Misanthropic and petty, scheming and nagging, reviled by their neighbors and barely tolerable to themselves, The Bungle Family was the quintessential domestic comic strip of the 1920s. Critical historians like Bill Blackbeard, Rick Marshall and Art Spiegelman have singled out Harry J. Tuthill’s masterpiece as an especially dark and pointed critique of the modern petit bourgeoisie. But George, Jo and Peg Bungle were really the penultimate satirical family of 20s strips. George was no more a man on the make, looking for that get-rich-quick invention or financial scheme, than Barney Google, A. Mutt or even Andy Gump. His wife Jo was no less socially self-conscious and ambitious, nor more of a nag, than Jigg’s Maggie. And Jo wasn’t even in the habit of throwing things. Nor was the Bungle family dysfunction any worse than the in-fighting at Moon Mullin’s boardinghouse.

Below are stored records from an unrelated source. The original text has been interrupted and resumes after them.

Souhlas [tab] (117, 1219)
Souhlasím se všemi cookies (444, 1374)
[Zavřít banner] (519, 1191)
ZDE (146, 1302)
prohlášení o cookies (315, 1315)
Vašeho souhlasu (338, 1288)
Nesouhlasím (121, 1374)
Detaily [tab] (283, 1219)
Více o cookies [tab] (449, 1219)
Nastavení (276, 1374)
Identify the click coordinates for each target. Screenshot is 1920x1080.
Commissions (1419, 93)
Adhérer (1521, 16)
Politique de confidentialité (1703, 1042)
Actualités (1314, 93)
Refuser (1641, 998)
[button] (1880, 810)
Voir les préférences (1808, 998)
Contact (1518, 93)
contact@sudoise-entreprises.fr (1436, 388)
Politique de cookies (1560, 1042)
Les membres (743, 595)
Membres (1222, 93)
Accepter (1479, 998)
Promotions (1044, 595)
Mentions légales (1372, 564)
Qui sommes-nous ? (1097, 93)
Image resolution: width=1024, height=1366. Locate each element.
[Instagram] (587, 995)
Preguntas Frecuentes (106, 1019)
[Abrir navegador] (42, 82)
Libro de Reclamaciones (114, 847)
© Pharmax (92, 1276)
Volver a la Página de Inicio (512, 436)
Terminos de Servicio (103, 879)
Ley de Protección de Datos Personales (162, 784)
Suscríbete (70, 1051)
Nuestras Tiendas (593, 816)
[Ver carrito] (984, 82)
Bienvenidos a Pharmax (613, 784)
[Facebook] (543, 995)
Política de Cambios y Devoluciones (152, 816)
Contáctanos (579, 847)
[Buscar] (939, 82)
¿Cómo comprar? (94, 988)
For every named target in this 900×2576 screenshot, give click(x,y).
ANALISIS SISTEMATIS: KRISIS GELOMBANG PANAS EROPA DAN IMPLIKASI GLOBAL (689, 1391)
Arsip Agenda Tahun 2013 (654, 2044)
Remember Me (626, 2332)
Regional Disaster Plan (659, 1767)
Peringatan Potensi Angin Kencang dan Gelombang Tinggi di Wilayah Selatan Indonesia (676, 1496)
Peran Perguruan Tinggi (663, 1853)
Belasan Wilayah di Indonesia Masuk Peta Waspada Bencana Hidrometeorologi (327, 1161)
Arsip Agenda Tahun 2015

But The Bungle Family took these otherwise light satirical tropes into much richer, more literary and insightful directions. Moreover, The Bungle Family really wasn’t played for laughs. There was something unusually serious and insightful going on here. The Bungles were urban apartment-dwellers, a world Tuthill depicted as tightly packed families preoccupied by sniping, resentful one-upsmanship, posturing and rationalization. The strip was famously wordy. Much of the “action” is comprised of brimming dialogue balloons, usually George and Jo trading thoughts to themselves and to each other. But this is dialogue of a different sort from any other comic strip. It is dense with meandering interpretation, changing directions of thought and sentiment and the dynamics of couples reinforcing their own specific reality. The two dailies below are a prime example. George and Jo have successfully driven away two visiting relatives with deliberate rudeness, only to discover they were wealthy. When the Bungles aren’t being outright misanthropic and contemptuous of all outsiders, they are hopelessly acquisitive and looking for that main chance.

But it is the texture and nuance of Bungle-speak that stands out as a unique vision of the insularity of the modern family. As Paul Tumey points out in his excellent post on the strip, the Bungles don’t talk to each other so much as at one another. It is often hard to tell what they are saying to themselves or to the other, let alone whether George or Jo are listening.. They are at once contemptuous and self-congratulatory, and this is where Tuthill locates his wry humor. “We gave them the air but we did it in a nice high-toned way,” George concludes.

It is not just that George and Jo are petty, picking on every foible and slight they perceive in neighbors, friends or co-workers. The strip is a dissection of pettiness itself. They lie in bed at night endlessly reviewing the small-mindedness, nosey, gossipy, self-consciousness of neighbors, projecting all of those qualities on those fellow tenants and proudly denying any of those qualities in themselves – even as they practice them. The Bungles is a protracted deep dive into middle American small-mindedness convincing itself of its high-mindedness.

Which is not to say that George, Jo and Peg are any more or less venal than anyone else in Bungle world. Almost all of the other neighbors and couples in the strip have a similar insular dynamic. And over time, through reams and reams of dialogue, we come to appreciate the complexity of Tuthill’s vision. We actually come to like the Bungles, if not admire them. Tuthill depicts the family as a unique unit where people truly know one another well, for good or ill. George, Jo and Peg anticipate one another’s thoughts. In one protracted storyline, Peg is being courted by the phony lothario Oakdale, who once jilted the girl at the altar and has returned for a second pass. the mother-daughter banter is touching, as Jo applauds how her daughter has grown to see through Oakdale’s bravado. In an especially rich daily, Peg makes a late night visit to Jo’s bedside, and she circles the bed as they converse with that special intimacy of late-night exchanges between mother and daughter. It is the kind of domestic scene that we simply don’t get in many other strips of the day, and yet it is the kind of everyday moment that the medium’s unique dynamic of image and prose can capture beautifully.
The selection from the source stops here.